(Stored data entries)
————

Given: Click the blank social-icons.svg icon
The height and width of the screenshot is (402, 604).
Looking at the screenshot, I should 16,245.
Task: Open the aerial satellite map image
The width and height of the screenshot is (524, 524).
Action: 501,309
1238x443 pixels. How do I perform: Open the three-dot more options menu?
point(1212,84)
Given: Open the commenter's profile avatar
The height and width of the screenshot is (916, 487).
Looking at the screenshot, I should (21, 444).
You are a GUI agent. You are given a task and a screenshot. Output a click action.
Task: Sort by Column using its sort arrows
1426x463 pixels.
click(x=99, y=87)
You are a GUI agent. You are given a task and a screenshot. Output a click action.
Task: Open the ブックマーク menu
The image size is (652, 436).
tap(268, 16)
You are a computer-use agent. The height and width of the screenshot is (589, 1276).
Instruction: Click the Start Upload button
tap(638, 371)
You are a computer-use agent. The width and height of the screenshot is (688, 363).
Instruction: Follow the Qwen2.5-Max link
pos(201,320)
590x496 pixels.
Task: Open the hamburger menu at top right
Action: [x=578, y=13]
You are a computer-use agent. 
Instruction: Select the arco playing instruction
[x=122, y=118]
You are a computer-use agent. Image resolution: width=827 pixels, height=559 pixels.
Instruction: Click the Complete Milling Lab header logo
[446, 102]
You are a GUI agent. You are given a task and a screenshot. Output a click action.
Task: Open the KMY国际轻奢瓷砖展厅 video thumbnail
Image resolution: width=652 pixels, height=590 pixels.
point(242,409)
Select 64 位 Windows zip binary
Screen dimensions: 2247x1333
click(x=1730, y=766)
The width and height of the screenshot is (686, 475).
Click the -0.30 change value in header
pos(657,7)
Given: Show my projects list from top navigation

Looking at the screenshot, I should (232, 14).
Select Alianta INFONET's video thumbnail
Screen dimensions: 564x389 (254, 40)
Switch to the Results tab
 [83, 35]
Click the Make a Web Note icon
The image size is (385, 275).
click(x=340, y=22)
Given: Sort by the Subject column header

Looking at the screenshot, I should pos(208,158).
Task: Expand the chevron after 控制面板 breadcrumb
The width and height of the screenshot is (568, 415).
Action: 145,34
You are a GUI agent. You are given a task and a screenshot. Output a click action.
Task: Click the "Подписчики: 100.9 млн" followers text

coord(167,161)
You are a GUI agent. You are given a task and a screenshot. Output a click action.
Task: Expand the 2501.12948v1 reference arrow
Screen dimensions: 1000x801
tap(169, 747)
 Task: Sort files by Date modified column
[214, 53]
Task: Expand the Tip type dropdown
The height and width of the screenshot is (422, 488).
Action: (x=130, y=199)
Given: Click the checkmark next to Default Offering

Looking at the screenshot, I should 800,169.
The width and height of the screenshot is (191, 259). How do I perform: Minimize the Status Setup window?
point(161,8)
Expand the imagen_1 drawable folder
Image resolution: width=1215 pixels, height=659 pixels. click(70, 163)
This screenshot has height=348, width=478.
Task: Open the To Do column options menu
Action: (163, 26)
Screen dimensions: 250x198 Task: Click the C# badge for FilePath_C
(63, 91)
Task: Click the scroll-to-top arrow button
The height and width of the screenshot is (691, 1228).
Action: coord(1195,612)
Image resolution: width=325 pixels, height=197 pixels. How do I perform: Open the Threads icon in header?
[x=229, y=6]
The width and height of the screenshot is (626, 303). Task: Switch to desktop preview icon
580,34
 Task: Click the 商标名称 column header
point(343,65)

————

▶ _Aim of the exercise_: Where the line with "You are a computer-use agent. Image" ends, your copy should end too; please return exactly the lines from the first line of the data through it.

▶ _Output for this task_:
Given: Click the blank social-icons.svg icon
The height and width of the screenshot is (402, 604).
Looking at the screenshot, I should 16,245.
Task: Open the aerial satellite map image
The width and height of the screenshot is (524, 524).
Action: 501,309
1238x443 pixels. How do I perform: Open the three-dot more options menu?
point(1212,84)
Given: Open the commenter's profile avatar
The height and width of the screenshot is (916, 487).
Looking at the screenshot, I should (21, 444).
You are a GUI agent. You are given a task and a screenshot. Output a click action.
Task: Sort by Column using its sort arrows
1426x463 pixels.
click(x=99, y=87)
You are a GUI agent. You are given a task and a screenshot. Output a click action.
Task: Open the ブックマーク menu
The image size is (652, 436).
tap(268, 16)
You are a computer-use agent. The height and width of the screenshot is (589, 1276).
Instruction: Click the Start Upload button
tap(638, 371)
You are a computer-use agent. The width and height of the screenshot is (688, 363).
Instruction: Follow the Qwen2.5-Max link
pos(201,320)
590x496 pixels.
Task: Open the hamburger menu at top right
Action: [x=578, y=13]
You are a computer-use agent. 
Instruction: Select the arco playing instruction
[x=122, y=118]
You are a computer-use agent. Image resolution: width=827 pixels, height=559 pixels.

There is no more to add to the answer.